# Biathalon guns



## mrhnau (Feb 14, 2006)

Forgive me if this has been asked, but a search revealed nothing. What type of guns do biathaletes typically use? Caliber and brands? I'm just curious... do normal competition shooters use similar guns, or are they different? What are the restrictions on the guns used? I've noticed a few have almost a crossbow type appearance while some don't. They all seem to have a stock that fits well on the hip. Quite interesting...

Thanks!


----------



## Makalakumu (Feb 14, 2006)

Also, I'm curious, does anyone do biathalon on MT?  I just found out that we have a course about a half mile from my house.  I've been dying to get on and give it a try this winter.  I've never done it before, but I can ski and I can shoot and I enjoy both, so what the heck.  It sounds like an awesome sport...one can get a work out and plug some targets.

I think something in the .22 caliber range would be perfect.  Light enough to not drag while skiing and easy to shoot when one is tired.


----------



## mrhnau (Feb 14, 2006)

I was able to find this:
http://www.nbcolympics.com/biathlon/inside.html?qs=;ch=2

talks about caliber, but not much else... they do use a .22. I'd be interested to learn a bit more though, the site was not -too- informative...

UpNorth, see you in 2010? hehe


----------



## Makalakumu (Feb 14, 2006)

mrhnau said:
			
		

> UpNorth, see you in 2010? hehe


 
I'm contemplating it.  I'm not such a bad shot or a cc skier.  I think I could get myself ready to compete in a couple of years if I put my mind to it.  I'll be 33 though.  Most of the other athletes will probably have the edge in age.

Oh well, there is always curling...


----------



## mrhnau (Feb 14, 2006)

upnorthkyosa said:
			
		

> I'm contemplating it.  I'm not such a bad shot or a cc skier.  I think I could get myself ready to compete in a couple of years if I put my mind to it.  I'll be 33 though.  Most of the other athletes will probably have the edge in age.
> 
> Oh well, there is always curling...



only curling I like is with dumbells  Thats never going to catch on in the south...

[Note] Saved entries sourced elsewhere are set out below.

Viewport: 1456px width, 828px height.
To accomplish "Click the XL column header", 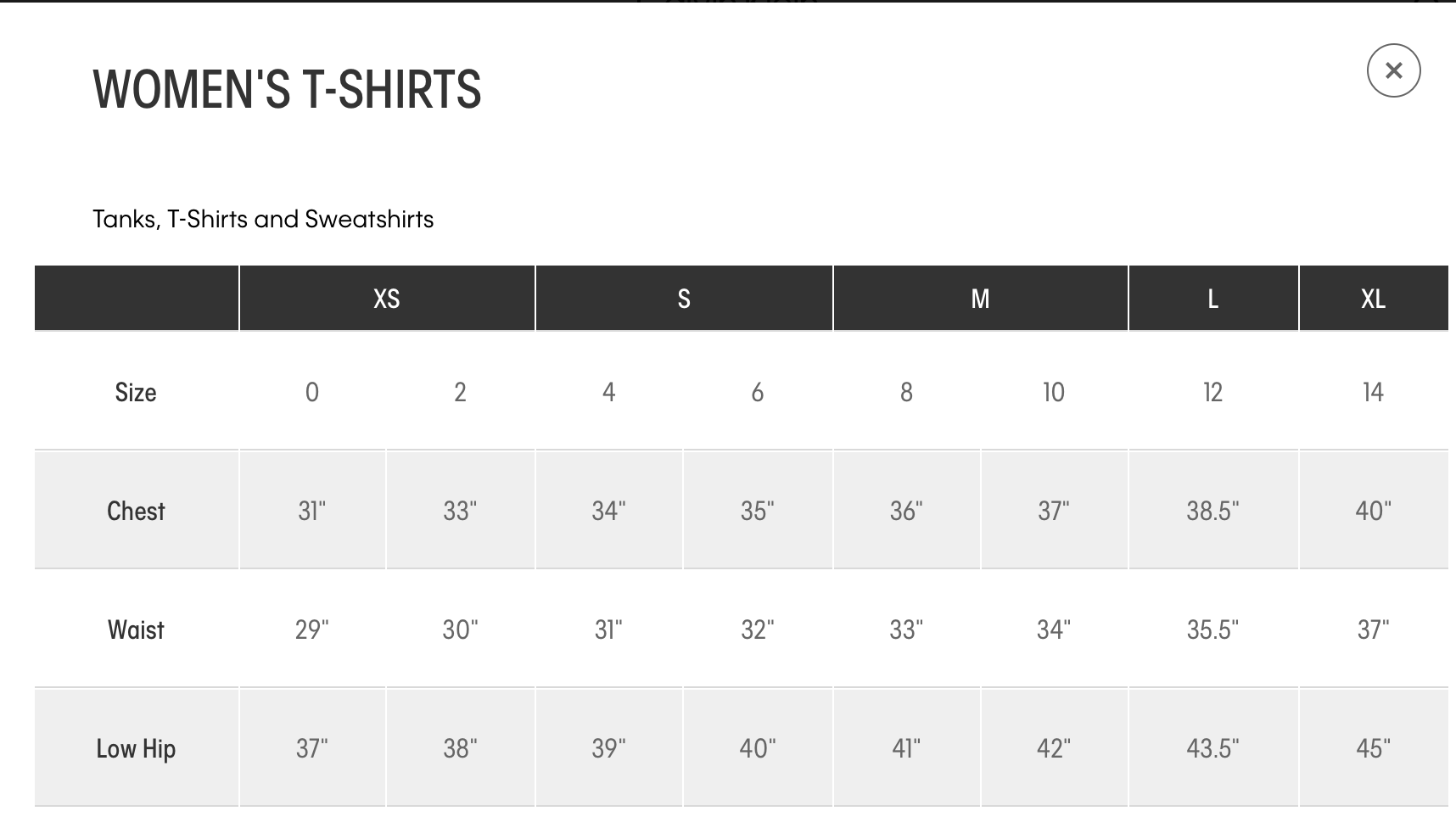I will (1373, 299).
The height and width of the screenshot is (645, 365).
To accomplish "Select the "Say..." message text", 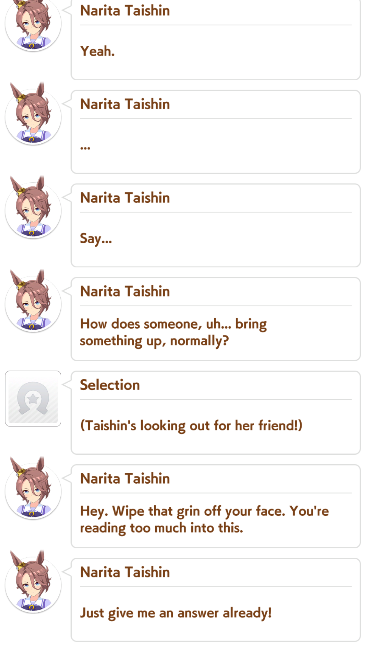I will coord(95,239).
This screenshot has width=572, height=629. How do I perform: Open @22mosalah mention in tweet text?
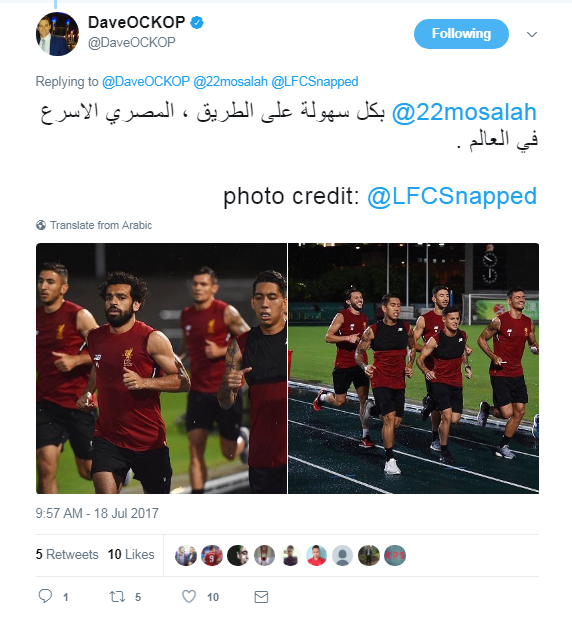[464, 112]
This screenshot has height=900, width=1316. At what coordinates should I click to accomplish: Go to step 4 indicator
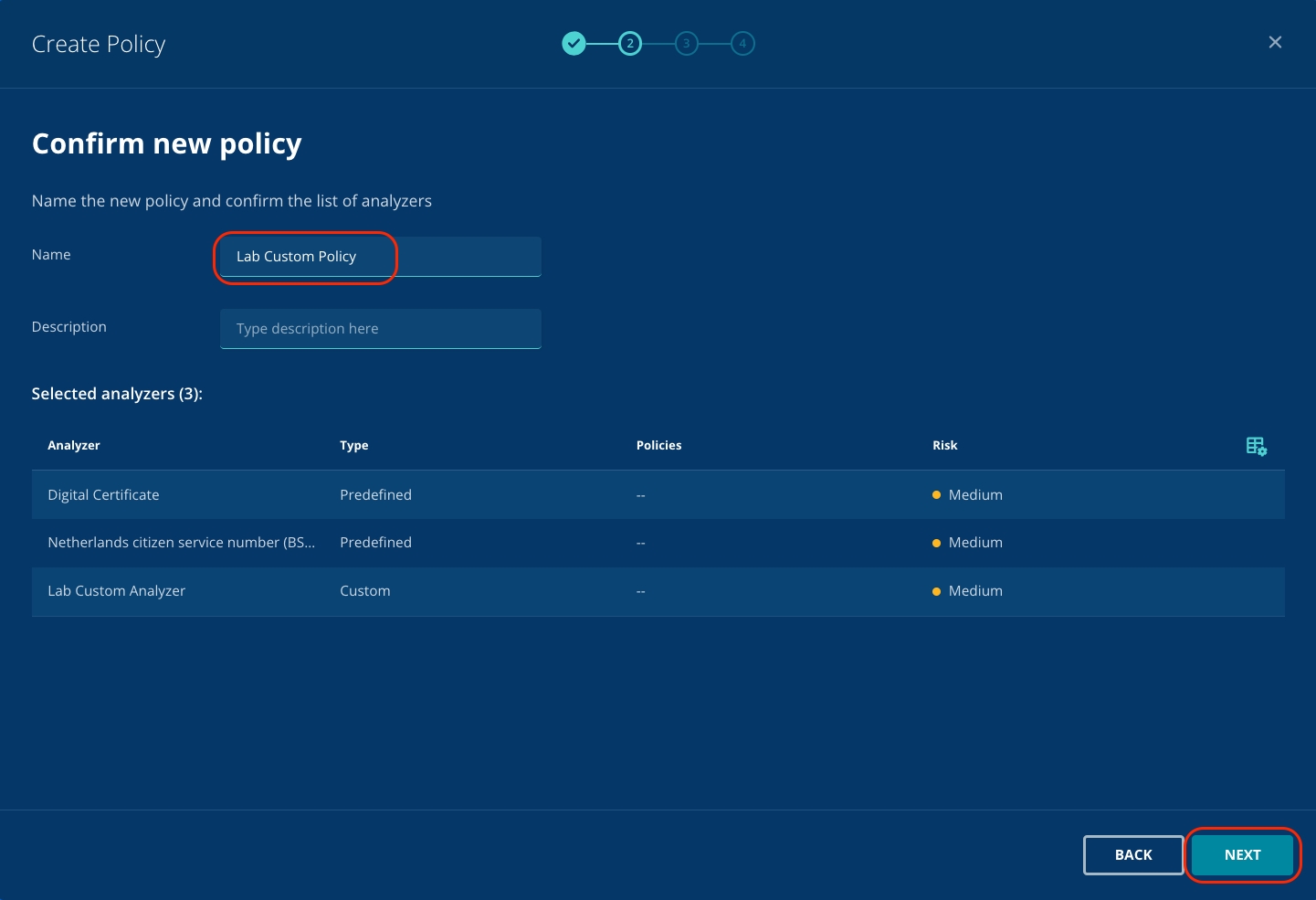point(742,43)
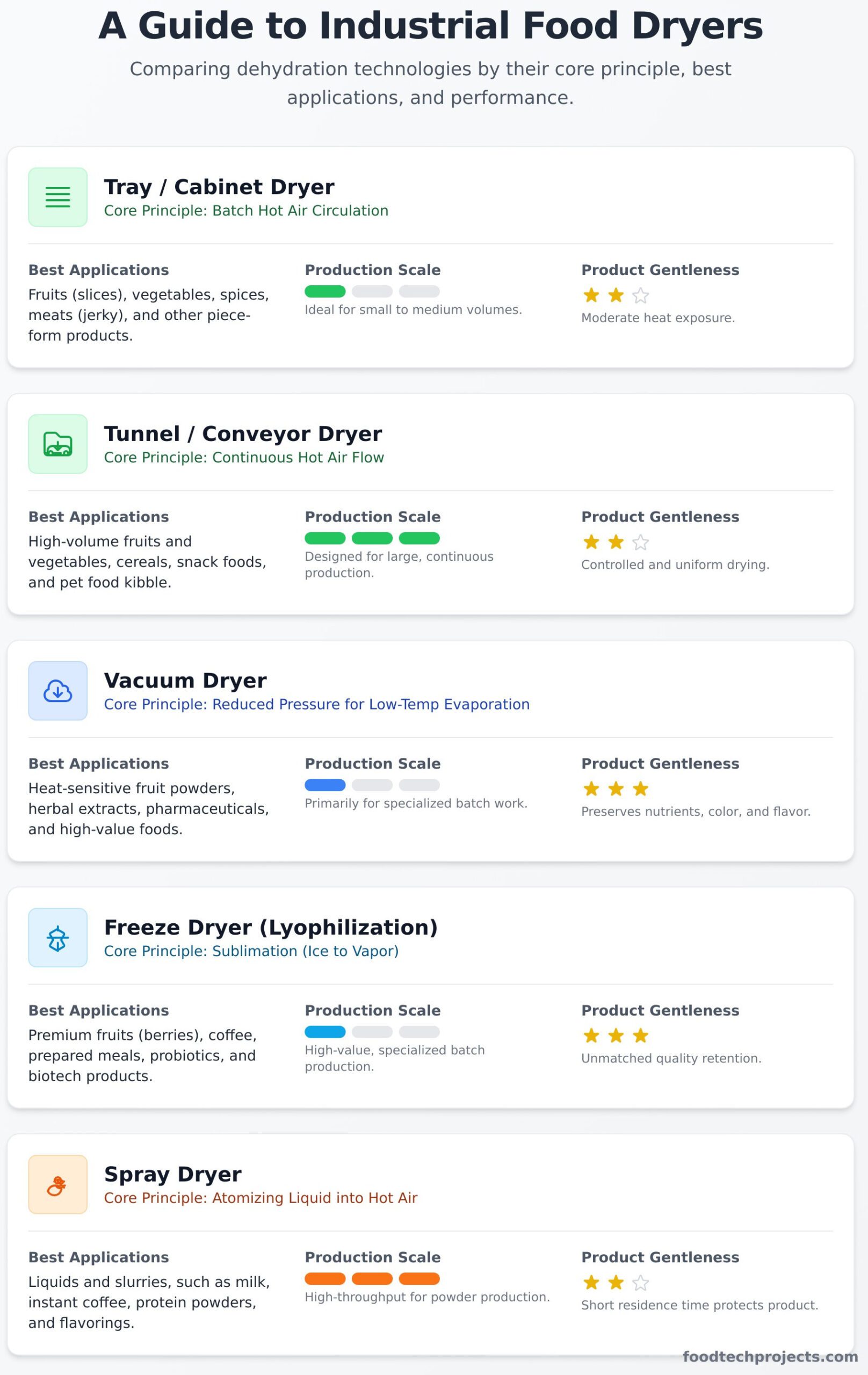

Alot of the competitors who were placing in the games were well into their 30's. Never to late (well, if you are 80, I might think twice about it). Wish I had a track here! well, at least some snow.


----------



## Lisa (Feb 14, 2006)

upnorthkyosa said:
			
		

> I'm contemplating it. I'm not such a bad shot or a cc skier. I think I could get myself ready to compete in a couple of years if I put my mind to it. I'll be 33 though. Most of the other athletes will probably have the edge in age.
> 
> Oh well, there is always curling...



Stop dissing my curling!  

That would be cool, UpNorth, to get ready to compete in the Biathlon.  I had the opportunity last winter to shoot an Anshutz .22 target rifle that a young man used to compete in the biathlon.  Very sweet gun.  Very expensive but they keep their resale value quite well.


----------



## Makalakumu (Feb 14, 2006)

Lisa said:
			
		

> Stop dissing my curling!
> 
> That would be cool, UpNorth, to get ready to compete in the Biathlon. I had the opportunity last winter to shoot an Anshutz .22 target rifle that a young man used to compete in the biathlon. Very sweet gun. Very expensive but they keep their resale value quite well.


 
I wouldn't dis curling.  My daughter seems kind of interested in it.  Perhaps in a few years, we'll give it a try.  

As far as biathalon goes, I'll have to keep everyone posted.  I'm a pretty good skier and a pretty good shot.  I think that if I put alot more time into it, I really could go far with both.  There was a biathalete the competed in Salt Lake from our area so I'm positive she was part of club up here.  I think the first step for me would be to go and join the club.


----------



## OULobo (Feb 18, 2006)

I thought they used air pistols in the biathlon, just like in the modern pentathlon.


----------



## Grenadier (Feb 18, 2006)

Biathlon competitors use bolt action rifles, chambered in the .22 LR.  Very fine tuned pieces of artwork, and they can easily cost several thousands of dollars.  

You can pretty much assume that each rifle used is heavily customized, and that each competitor has a particular brand and model of ammo that will be exclusively used in his rifle.


----------



## dobermann (Feb 18, 2006)

they use .22 lr ammo, shot from matchguns. heavily customized and around 5000.- and up. anschütz is very popular.


----------



## Makalakumu (Feb 19, 2006)

It has been way to cold to get out and try the biathalon course.  I'll hit it this week when it warms up to around 10 above or so.  I'm going to bring an air rifle to start.


----------



## Lisa (Feb 19, 2006)

OULobo said:
			
		

> I thought they used air pistols in the biathlon, just like in the modern pentathlon.



That is what I originally thought too but apparently the air rifles have issues when the temperature drops below a certain temperature, so most now use the .22


----------



## dobermann (Feb 19, 2006)

as far as i know, that was always .22 :?

maybe europe different to the US? but i doubt that for some reasons..


----------



## Kenpoist (Feb 19, 2006)

One of the top manufacturer's used to be  -  Anschultz (SP?). 

I had an Anschultz (.22 Cal - bolt action) when I lived in Germany and it was a great weapon. I regret trading it in for a Beretta.


----------